Crumlin Addresses National Reform Summit

Published: 27 Aug 2015

Maritime Union of Australia National Secretary Paddy Crumlin made his contribution in no uncertain terms to the National Reform Summit in Sydney.

Hosted by The Australian and Australian Financial Review newspapers, Crumlin started with a joke before focusing on the problem of the intersection between government and private capital in infrastructure funding.

https://www.youtube.com/watch?v=csn9hoOFFAY

“I was a bit surprised to get the invitation to speak here today. As the great Marx once said – that’s Groucho Marx – who’d want to belong to a club that would have someone like me as a member anyway?
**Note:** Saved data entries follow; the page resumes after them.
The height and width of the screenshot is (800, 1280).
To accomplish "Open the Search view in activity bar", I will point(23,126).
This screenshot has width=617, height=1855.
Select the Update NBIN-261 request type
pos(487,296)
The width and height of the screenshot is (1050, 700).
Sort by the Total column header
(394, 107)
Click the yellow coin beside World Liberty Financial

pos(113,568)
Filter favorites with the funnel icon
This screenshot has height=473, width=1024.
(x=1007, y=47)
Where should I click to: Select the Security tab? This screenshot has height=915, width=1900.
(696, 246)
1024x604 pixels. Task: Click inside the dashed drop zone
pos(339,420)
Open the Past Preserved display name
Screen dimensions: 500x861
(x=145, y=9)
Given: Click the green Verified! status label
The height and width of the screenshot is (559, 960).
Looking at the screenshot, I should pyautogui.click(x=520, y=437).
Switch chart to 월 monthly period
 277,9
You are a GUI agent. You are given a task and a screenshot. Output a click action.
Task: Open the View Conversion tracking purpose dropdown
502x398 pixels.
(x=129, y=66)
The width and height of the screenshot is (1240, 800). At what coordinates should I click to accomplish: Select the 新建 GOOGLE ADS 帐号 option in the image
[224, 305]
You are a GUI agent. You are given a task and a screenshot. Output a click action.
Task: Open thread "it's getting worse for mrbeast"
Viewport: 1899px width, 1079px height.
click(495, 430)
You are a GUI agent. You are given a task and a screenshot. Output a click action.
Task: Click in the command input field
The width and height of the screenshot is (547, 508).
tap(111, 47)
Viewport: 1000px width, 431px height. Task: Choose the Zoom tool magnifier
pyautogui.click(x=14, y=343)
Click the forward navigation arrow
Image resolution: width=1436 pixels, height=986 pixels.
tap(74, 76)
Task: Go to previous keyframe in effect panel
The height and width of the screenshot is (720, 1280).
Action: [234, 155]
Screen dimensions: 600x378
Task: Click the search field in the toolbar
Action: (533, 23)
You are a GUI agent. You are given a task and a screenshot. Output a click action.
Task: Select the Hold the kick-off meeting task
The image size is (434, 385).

“If we’re going to talk about productivity and fiscal engineering we’ve got to tackle the political problem in the country which is we’ve got a bunch of states that have got very partisan views in politics that are elected mainly every four years and we’ve got a national government that barely goes three years .

“So, say in my sector of ports planning, how do you develop the movement of a major area of infrastructure into an area of investment, be able to do it in a functional fashion, be able to do it with capital productivity, labour productivity and be able to dance around a bunch of tribal chieftains who at any time may change their mind?”

Crumlin said if Australia was to get serious about this problem, we need to challenge ourselves.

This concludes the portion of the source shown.